Skip to content

Hybrid model

Using a Hybrid Model

MTEB provides a unified [mteb.HybridSearch][] wrapper that allows you to combine multiple retrievers and cross-encoders using different fusion strategies (e.g. Reciprocal Rank Fusion, Distribution-Based Score Fusion, or custom fusion functions).

You can define a hybrid model as follows:

import mteb
from mteb import HybridSearch

# Load individual sub-models (lexical/sparse and dense)
bm25 = mteb.get_model("mteb/baseline-bm25s")
dense = mteb.get_model("intfloat/multilingual-e5-small")
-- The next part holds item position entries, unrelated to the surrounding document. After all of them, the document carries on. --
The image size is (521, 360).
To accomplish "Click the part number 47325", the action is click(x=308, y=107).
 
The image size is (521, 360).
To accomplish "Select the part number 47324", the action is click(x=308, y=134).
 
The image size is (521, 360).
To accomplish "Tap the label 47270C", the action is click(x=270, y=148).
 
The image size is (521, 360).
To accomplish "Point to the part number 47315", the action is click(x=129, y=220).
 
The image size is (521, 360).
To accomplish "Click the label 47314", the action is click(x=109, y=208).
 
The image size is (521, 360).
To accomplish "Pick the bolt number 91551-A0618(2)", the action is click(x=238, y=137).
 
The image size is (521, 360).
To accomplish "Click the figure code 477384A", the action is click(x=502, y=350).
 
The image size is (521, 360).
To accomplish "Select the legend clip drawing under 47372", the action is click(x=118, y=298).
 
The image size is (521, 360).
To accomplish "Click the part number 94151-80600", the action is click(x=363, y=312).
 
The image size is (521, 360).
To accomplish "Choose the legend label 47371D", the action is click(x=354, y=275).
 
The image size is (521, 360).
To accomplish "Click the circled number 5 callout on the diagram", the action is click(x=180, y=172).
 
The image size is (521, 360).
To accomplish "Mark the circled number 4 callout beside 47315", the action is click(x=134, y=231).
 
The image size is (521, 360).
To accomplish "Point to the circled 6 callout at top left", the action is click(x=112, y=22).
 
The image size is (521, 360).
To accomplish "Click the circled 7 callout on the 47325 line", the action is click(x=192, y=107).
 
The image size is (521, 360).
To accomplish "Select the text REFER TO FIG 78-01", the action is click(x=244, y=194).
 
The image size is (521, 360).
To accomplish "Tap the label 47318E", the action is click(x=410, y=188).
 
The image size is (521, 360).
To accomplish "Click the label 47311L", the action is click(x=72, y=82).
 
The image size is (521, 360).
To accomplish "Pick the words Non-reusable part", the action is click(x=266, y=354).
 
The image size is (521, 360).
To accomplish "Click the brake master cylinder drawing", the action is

# Create the hybrid model combining both sub-models
hybrid_model = HybridSearch(
    models=[bm25, dense],
    fusion_strategy="rrf",
    weights=[0.5, 0.5],
)

# Evaluate the hybrid model on your selected tasks
tasks = mteb.get_tasks(tasks=["NFCorpus"])
results = mteb.evaluate(hybrid_model, tasks=tasks)

Performance Comparison

To demonstrate the effectiveness of combining different retrieval paradigms, the table below compares the performance (NDCG@10) of individual sub-models against their hybrid combinations using Reciprocal Rank Fusion (RRF), Distribution-Based Score Fusion (DBSF), and Relative Score Fusion (RSF):

Task mteb/baseline-bm25s intfloat/multilingual-e5-small hybrid using rrf hybrid using dbsf hybrid using 'rsf`
NanoSciFactRetrieval 0.710 0.725 0.754 0.538 0.767
NanoNFCorpusRetrieval 0.325 0.288 0.329 0.338 0.359
NanoSCIDOCSRetrieval 0.335 0.344 0.369 0.344 0.372

Note: Hybrid models combine the lexical mteb/baseline-bm25s and dense intfloat/multilingual-e5-small models using equal weights (0.5/0.5).